Treatment with epoetin and iron in patients with inflammation

On average, the required epoetin dose to maintain a certain Hb level may be increased by 30–70% in dialysis patients with serum CRP >20 mg/l as compared to those with a lower CRP concentration ([17], and unpublished data from the European Survey of Management of Anaemia). In patients with an acute intercurrent illness and in those who undergo surgery, the current recommendation is to continue epoetin treatment [1]. Hb concentrations may decrease to critically low levels if epoetin is discontinued. When the degree of systemic inflammation is severe, the response to epoetin may be totally blunted and blood transfusion may be needed.

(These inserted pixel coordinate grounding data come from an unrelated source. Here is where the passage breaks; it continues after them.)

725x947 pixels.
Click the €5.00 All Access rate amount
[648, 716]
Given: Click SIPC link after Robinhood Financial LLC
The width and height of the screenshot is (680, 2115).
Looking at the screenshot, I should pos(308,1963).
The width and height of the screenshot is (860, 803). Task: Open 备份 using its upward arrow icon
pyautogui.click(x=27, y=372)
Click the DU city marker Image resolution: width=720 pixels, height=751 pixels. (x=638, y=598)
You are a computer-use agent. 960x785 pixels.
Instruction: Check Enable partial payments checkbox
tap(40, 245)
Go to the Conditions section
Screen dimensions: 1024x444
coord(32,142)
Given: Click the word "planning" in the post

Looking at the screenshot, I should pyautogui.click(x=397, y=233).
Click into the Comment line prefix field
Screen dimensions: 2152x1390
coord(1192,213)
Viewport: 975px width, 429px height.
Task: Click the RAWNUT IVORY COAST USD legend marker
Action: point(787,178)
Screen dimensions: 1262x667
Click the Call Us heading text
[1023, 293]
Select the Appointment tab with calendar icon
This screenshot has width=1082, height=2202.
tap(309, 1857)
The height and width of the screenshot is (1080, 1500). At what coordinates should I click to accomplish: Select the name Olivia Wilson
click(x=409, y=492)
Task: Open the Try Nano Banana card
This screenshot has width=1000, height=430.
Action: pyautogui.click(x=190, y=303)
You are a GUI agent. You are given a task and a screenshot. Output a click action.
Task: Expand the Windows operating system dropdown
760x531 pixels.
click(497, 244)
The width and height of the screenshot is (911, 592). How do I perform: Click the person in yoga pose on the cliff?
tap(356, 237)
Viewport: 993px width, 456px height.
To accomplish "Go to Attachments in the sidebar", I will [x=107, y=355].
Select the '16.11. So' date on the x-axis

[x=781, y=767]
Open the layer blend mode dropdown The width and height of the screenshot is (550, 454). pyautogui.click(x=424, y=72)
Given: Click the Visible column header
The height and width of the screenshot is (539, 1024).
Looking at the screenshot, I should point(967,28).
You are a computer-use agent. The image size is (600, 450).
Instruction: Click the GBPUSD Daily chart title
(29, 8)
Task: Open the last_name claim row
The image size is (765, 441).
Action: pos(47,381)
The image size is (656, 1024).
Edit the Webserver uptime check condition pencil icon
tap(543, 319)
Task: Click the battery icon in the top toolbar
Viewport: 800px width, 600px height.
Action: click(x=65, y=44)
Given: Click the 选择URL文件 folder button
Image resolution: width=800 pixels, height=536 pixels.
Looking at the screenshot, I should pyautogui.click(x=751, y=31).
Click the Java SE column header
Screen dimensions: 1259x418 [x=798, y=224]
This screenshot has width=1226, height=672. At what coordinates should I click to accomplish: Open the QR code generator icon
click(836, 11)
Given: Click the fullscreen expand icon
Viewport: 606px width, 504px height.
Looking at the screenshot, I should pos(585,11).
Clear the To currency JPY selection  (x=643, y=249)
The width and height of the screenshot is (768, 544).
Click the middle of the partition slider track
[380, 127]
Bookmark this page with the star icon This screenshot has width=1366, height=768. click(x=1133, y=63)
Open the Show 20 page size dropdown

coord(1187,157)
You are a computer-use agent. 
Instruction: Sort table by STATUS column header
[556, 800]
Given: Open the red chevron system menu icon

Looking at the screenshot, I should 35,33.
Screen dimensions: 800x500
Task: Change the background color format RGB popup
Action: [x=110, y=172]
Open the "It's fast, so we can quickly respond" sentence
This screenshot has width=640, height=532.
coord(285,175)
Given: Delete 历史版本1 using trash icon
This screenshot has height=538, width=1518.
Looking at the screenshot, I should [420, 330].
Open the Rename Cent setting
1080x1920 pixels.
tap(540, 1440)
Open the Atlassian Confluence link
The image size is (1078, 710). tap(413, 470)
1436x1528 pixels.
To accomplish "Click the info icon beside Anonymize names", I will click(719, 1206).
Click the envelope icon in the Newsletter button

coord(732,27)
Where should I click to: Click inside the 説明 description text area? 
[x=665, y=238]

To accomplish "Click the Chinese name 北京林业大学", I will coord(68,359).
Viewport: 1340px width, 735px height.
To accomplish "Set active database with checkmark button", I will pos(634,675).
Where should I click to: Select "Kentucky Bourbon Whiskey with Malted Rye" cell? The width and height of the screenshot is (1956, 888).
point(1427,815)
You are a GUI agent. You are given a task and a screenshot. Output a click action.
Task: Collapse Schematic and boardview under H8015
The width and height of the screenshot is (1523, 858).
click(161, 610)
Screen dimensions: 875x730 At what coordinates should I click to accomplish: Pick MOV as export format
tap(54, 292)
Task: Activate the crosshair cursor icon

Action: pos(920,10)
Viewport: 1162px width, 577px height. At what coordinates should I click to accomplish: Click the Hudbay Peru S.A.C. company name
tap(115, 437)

The use of parenteral iron in patients with inflammation is controversial. The potential risks of iron excess have been extensively discussed, but available data are inconclusive [20,21]. It is recommended that intravenous iron should be discontinued in patients with bacteraemia because iron may promote bacterial growth [1]. In patients with systemic inflammation of other aetiology, who often have functional iron deficiency, it has been suggested that repeated continuous administration of low doses may be safe and effective [20,21]. This approach may be more effective than loading with higher doses, since the effect of intravenous iron on transferrin saturation is only transient in such patients [22].

Future aspects and conclusions

It is obvious that controlled trials are necessary before evidence‐based recommendations can be given for the management of inflammation‐induced epoetin resistance. The risks and benefits of intravenous iron and the effects of various iron dosage schedules warrant further careful evaluation in prospective studies. In patients with acute intercurrent illness or surgery, it would be of interest to compare different epoetin regimens. Mimicking of the normal secretion of erythropoietin after surgery by transiently increasing the epoetin dose for 4–10 days seems theoretically attractive.

In conclusion, in patients with chronic renal failure, inflammation is associated with a relative resistance to epoetin. In most patients with mild to moderate inflammation it can be overcome by increasing the dose. So far, serial measurements of serum CRP are the best way to monitor the acute‐phase response in clinical practice. In the future, novel inflammatory markers such as procalcitonin and neopterin may give more specific information. The inflammation‐induced low concentration of iron contributes to epoetin hyporesponsiveness. Intravenous iron in combination with epoetin increases erythropoiesis, but the optimal management of anaemia in chronic renal failure patients with inflammation has not yet been determined.